Thoughts flooded through my head. What could have happened? Had the Thruster broken up in mid-air? Christ, how horrifying was that? I had been in it only an hour before: it might have been me. Had everyone been right after all? Were these machines just death traps? Why had we trusted them? Were we out of our minds? Placing our lives in the hands of a company who could not even spell their name right on the cover of the handbook?
And, round and round, again and again: Richard. Could he really be dead? No more Richard. What would I do without him? Who would be my best mate? What about our flying plans? What about our holiday? Who would I share the flat with? What would I say to his parents?
Of course, if he really were dead…it did give our hobby quite an exotic, boulevardier ring…and it certainly highlighted the risks we were facing—and consequently our extraordinary courage to have taken up such an activity—not to mention providing an eminently good reason to give up…tchaaargh…how could I think such things? About Richard…my best mate. At a time when he may be dead.
DEAD.
I felt ashamed I had pinched his bacon at breakfast without telling him. What a childish and odious thing to have done. The maddening impotence of my situation took hold. All I could do was hang about, waiting for further information. If he weren’t dead, what shape was he likely to be in? What was the most likely injury from a flying accident? Spine presumably. Jesus. And the ambulance had not even been called yet. There wasn’t even anyone I could talk to. I did not know what to do. I certainly couldn’t continue reading the Thruster Handbook. It no longer seemed an amusing example of the quirky charms of amateurism. It had become a chilling testament to the idiocy of not doing things properly.
For fifteen minutes I paced about in an agony of lonely imaginings, until one of the white-shirted Cessna instructors came out of the Portakabin. I had seen him around but had never spoken to him before. ‘You Tony?’ His face and voice were kind and reassuring. ‘Sean’s been on the radio. It’s OK. Your mate’s had an accident but he’s fine.’ He paused, then gave a sniff. ‘Doesn’t have much luck, does he?’

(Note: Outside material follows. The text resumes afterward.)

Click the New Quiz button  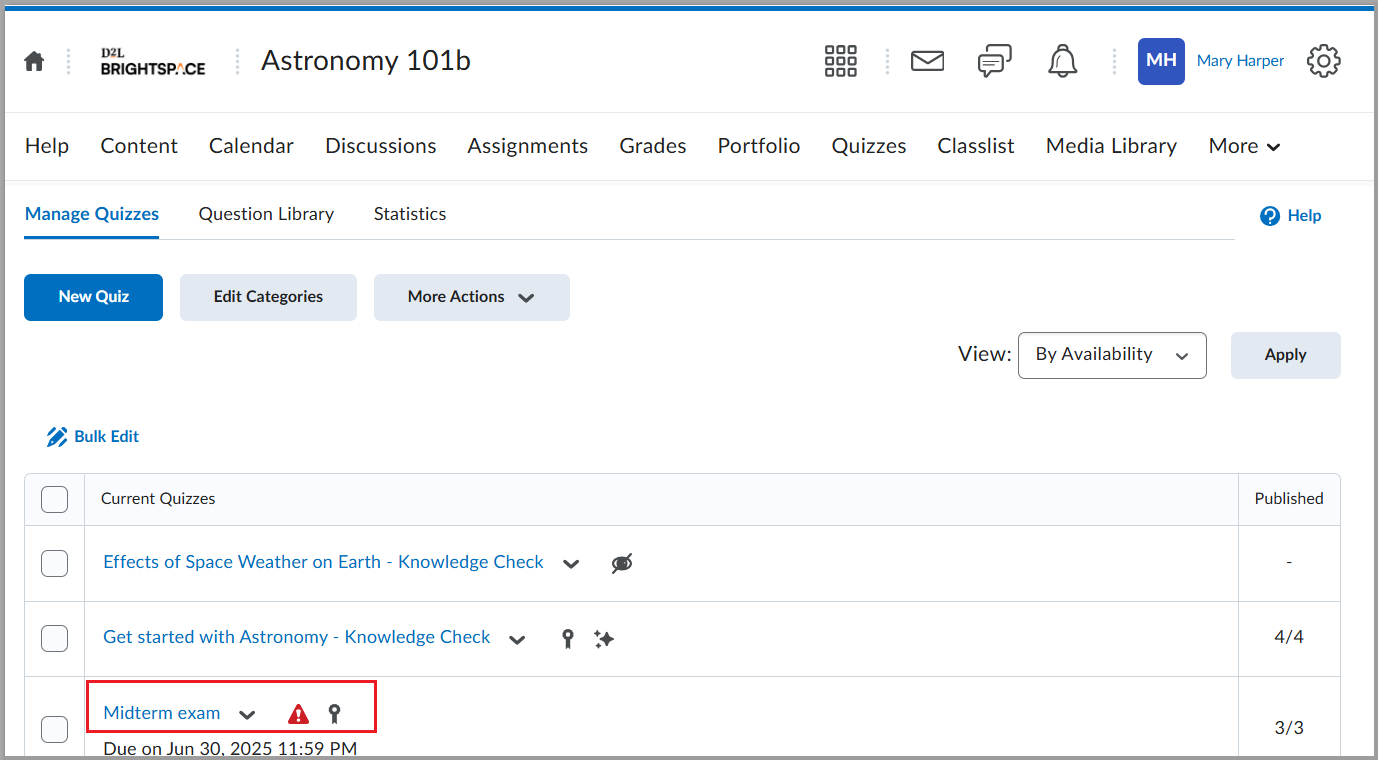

It would be wrong to say that the news of Richard’s survival came as a blow. But it would be equally wrong to say that it was not in some way anti-climactic. Perhaps preparing myself for the worst, as a defence mechanism, I had decided that Richard was definitely dead, or—at the very least—badly injured. Now, as I sat down on the ground again, the planes, the hangar, the summer evening all came up for emotional re-evaluation in the light of this information update. Relief flooded over me, and I felt exhausted. But, now that his survival was not in doubt, I also felt annoyed at having been put through the trauma. Now that the drama was over, all that remained was tedious information gathering and—no doubt—clearing up. There was a sense of let-down; and, with it, of irritation. Richard was okay, I told myself. That was the main thing. He was fine. But our plane? Was that fine? A flood of less charitable thoughts entered my head. Was the machine damaged? If so, how badly? Did it mean we would miss any flying tomorrow? At that moment, Sean arrived back.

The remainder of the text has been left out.